TASK REQUIREMENTS:
A. List the specific symptoms of mercury poisoning named in the piece on calomel and tax cuts.
B. Reproduce word for word the stretch of the piece on calomel and tax cuts from "Calomel caused misery" through "for so long.".
C. Carry on writing the piece on calomel and tax cuts, starting right after its last sentence.

SOURCE DOCUMENT:
Start of Block

If there was a scarier place for a soldier to be in the American Civil War than a battlefield, it might have been a hospital, of either the field or conventional variety.
Medical science had not yet caught on to the germ theory of disease. Overworked doctors rushed from patient to patient with unwashed hands and instruments. Amputation was the order of the day.
But if there was anything scarier than Civil War-era surgery, it might have been the medicine. It was a common practice to administer heroic doses of calomel to patients for a variety of ailments, including diarrhea and dysentery.
Among the ingredients of calomel were a mixture of mercury and chloride.
I managed to avoid a chemistry class in my education, such as it was, but I don’t think you need an advanced degree in that field to get a bad feeling about that.
One obvious result was mercury poisoning, but the specific symptoms could be horrific, including loss of teeth, rotting jaws and gangrene in the mouth and jaws.
Calomel caused misery and sometimes death to countless people, even ruining the health of “Little Women” author Louisa May Alcott during her stint as a nurse for wounded soldiers.
It boggles the mind that generations of doctors would rely on a chemical that caused so much damage and prescribe bad medicine for so long.
But the same kind of thing has happened over and over in the realm of policy and politics for the last half century.
And it might be about to happen again in West Virginia unless people speak up.
The bad medicine I’m referring to is the idea that cutting taxes for the wealthy will create jobs and economic growth. We’ve been told that over and over for years, but the evidence for that is about a scarce as that of the benefits of ingesting calomel.
Recently, researchers at the London School of Economics did the math. In a big way. They examined the impacts of tax cuts for the rich over a 50-year period in 18 countries in the Organization for Economic Cooperation and Development (OECD).
The countries included the United States, Australia, Austria, Belgium, Canada, Denmark, Finland, France, Germany, Ireland, Italy, Japan, the Netherlands, New Zealand, Norway, Sweden, Switzerland and the United Kingdom.

End of Block

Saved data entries
Start of Block

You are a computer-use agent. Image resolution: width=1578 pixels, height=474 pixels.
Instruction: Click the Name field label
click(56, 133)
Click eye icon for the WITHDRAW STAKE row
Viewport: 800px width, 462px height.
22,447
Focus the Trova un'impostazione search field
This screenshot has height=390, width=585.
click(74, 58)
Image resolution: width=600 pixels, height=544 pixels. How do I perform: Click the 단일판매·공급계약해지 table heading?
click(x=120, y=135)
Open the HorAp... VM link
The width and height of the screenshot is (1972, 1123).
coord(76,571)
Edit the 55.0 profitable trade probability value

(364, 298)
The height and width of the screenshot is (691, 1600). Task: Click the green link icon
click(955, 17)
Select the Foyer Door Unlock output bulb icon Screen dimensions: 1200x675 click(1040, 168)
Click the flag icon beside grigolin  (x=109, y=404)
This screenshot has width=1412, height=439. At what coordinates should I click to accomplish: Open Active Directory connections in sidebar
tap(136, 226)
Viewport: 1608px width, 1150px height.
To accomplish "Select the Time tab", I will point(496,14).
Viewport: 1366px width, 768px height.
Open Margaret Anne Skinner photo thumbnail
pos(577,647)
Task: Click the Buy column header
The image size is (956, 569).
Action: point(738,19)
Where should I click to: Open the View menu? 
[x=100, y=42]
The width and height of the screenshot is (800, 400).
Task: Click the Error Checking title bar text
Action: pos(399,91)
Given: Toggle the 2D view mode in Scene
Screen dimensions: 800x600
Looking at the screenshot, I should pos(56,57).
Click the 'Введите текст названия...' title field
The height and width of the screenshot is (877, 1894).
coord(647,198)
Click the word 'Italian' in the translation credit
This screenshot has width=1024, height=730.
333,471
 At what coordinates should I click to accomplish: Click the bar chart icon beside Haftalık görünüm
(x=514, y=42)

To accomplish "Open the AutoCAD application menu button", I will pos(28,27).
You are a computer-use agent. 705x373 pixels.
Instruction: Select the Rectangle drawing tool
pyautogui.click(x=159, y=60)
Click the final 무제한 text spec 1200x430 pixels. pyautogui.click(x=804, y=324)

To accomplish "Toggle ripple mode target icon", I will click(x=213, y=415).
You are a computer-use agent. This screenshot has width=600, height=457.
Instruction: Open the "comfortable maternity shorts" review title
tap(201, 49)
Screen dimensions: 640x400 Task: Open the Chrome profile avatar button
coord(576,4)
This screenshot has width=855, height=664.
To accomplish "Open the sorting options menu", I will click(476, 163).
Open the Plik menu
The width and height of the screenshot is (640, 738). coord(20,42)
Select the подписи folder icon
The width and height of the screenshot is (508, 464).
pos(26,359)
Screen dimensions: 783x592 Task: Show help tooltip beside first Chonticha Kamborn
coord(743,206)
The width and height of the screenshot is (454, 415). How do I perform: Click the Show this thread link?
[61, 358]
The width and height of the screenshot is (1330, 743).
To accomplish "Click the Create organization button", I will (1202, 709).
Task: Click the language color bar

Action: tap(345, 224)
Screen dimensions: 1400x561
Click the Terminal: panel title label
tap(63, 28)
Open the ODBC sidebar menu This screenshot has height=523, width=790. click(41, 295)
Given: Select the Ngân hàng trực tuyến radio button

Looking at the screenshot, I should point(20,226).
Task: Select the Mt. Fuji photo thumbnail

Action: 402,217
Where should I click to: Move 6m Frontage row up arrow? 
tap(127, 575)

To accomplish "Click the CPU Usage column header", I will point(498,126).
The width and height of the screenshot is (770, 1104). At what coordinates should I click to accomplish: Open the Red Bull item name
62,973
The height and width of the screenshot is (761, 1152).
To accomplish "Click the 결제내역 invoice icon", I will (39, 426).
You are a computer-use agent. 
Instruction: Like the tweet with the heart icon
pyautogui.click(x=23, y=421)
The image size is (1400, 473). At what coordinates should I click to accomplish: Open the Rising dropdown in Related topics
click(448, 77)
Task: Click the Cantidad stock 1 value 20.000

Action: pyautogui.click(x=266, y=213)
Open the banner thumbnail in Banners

End of Block

ANSWERS FOR EACH ITEM:
A. Loss of teeth, rotting jaws, and gangrene in the mouth and jaws.

B.
Calomel caused misery and sometimes death to countless people, even ruining the health of “Little Women” author Louisa May Alcott during her stint as a nurse for wounded soldiers.
It boggles the mind that generations of doctors would rely on a chemical that caused so much damage and prescribe bad medicine for so long.

C.
Among the findings:
“We find that major reforms reducing taxes on the rich lead to higher income inequality as measured by the top 1% share of pre-tax national income. The effect remains stable in the medium term. In contrast, such reforms do not have any significant effect on economic growth and unemployment.”
“Furthermore, we find no effect of tax reforms on real GDP per capita. When looking at the effect on unemployment rates, the estimates show a slightly different pattern. Here, tax cuts for the rich lead to slightly higher unemployment rates in the short term.”
“Turning our attention to economic performance, we find no significant effects of major tax cuts for the rich. More specifically, the trajectories of real GDP per capita and the unemployment rate are unaffected by significant reductions in taxes on the rich in both the short and medium term..”
“Cutting taxes on the rich increases top income shares, but has little effect on economic performance.”
If that’s not enough, other research in the field of public health from a variety of sources has found higher rates of inequality to be associated with many social problems, including increases in crime and violence, infant mortality, obesity, addiction, mental health problems and general unhappiness.
It’s very likely that there will be efforts in the coming legislative session to pursue this failed policy by changes to income and business property taxes that benefit the wealthy at the expense of everyone else.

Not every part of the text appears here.